## Input material:

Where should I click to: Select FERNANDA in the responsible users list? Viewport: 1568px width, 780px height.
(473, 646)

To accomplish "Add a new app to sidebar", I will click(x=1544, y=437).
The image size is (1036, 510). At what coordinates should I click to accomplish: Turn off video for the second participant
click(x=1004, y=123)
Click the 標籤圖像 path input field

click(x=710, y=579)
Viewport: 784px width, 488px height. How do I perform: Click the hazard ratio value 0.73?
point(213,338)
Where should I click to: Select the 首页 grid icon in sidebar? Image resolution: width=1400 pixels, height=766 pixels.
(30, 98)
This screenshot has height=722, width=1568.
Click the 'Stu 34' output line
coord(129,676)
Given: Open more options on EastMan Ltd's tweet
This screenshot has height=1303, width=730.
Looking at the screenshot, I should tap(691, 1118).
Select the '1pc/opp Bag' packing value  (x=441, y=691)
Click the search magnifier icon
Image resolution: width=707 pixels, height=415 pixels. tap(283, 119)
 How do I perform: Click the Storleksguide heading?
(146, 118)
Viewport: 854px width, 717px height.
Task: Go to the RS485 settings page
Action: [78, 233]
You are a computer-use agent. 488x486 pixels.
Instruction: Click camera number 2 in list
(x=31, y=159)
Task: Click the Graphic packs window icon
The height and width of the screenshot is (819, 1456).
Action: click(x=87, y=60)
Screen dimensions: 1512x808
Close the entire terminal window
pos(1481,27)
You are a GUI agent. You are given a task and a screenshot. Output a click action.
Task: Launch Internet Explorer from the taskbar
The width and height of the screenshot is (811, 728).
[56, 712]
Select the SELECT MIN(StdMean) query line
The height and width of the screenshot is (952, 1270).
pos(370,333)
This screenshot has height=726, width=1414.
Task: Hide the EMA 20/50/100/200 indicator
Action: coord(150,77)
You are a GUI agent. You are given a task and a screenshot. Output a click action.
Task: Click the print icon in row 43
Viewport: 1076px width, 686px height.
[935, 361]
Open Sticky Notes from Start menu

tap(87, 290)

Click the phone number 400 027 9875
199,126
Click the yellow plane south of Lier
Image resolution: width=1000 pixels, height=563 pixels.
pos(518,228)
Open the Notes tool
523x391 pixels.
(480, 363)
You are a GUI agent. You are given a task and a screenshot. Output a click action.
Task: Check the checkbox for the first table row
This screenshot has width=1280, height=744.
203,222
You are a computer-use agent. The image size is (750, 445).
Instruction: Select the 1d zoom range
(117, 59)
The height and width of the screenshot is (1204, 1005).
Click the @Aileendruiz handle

## Prompt:
Type out exactly the span of lines from the one with "You are a computer-use agent. The" to the end of the material above, counting both end lines, and nothing else.

## Response to the exercise:
You are a computer-use agent. The image size is (750, 445).
Instruction: Select the 1d zoom range
(117, 59)
The height and width of the screenshot is (1204, 1005).
Click the @Aileendruiz handle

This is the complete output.